One of Yeats’ primary questions, or aspects of confusion, in “Easter, 1916” is whether the rebels’ actions were ultimately worthwhile, or if their cause was worth the loss of life. He compares their stalwart determination to an unchanging stone in a riverbed but notes that the living world around them is actually one full of change and evolution. He writes, “Minute by minute they change” (Line 48), and revisits a version of that phrase twice more within the third stanza. The stones are not unequivocally good for the stream, but rather they “trouble” it (Line 44), a world with a slightly negative connotation. Later, Yeats names their determination as “excess of love” (Line 72) and posits that this position “Bewildered them till they died” (Line 73). While he values the memorializing of the rebels, he seems to think that their stalwart commitment to the cause is not necessarily a clearly heroic stance.

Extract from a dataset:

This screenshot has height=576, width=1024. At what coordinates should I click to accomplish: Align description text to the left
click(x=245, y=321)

As an Irishman, Yeats would have understood the significance that an allusion to Easter would hold for his fundamentally Irish Catholic reader base; by calling on the most important event in Christianity, he establishes the stakes of the poem, and contrasts the human experience with the divine. Critic Ange Mlinko points out that the reference to the Christian religious holiday in “Easter, 1916” underscores the incongruity and vacillation Yeats’ feels in response to the Uprising. She writes:
His simultaneous awe of and ambivalence toward the event are clearly coded in both the title and refrain. The Easter Rising is a double entendre on the holiday; the ‘terrible beauty’ was ‘born’ during Holy Week, which marks the occasion of Christ’s sacrifice. Hence, the Easter Rising is simultaneously crucifixion and resurrection, reality, and archetype” (Mlinko, Ange. “William Butler Yeats: ‘Easter, 1916’.” Poetry Foundation, 15 Apr. 2014).
The otherwise celebratory, hopeful holiday is undercut by the violence and tragedy of the Uprising, a duality that Yeats understands is integral to the event and its aftermath.

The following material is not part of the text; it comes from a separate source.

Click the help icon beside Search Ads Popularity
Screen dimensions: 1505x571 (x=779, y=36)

Although Yeats expresses ambivalence about the actions of the Uprising’s leaders, he nevertheless finds value in commemorating their actions and cementing them in history. To do this, he names them plainly in the poem. In the second stanza, he describes some of the martyrs of the cause, describing who they were before their deaths, but he does not offer any names. In the final stanza, he says, “our part [is] / To murmur name upon name, / As a mother names her child” (Lines 60-62). The living who remain behind must continue to remember and name the dead, an action that Yeats likens to the careful nurturing of a loving mother, insinuating that this is an act of humanity, intimacy, and love. In the final lines of the poem, he specifies names: “MacDonagh and MacBride / And Connolly and Pearse” (Lines 75-76), upholding his commitment to name them and their actions, in all of their fullness and complexity.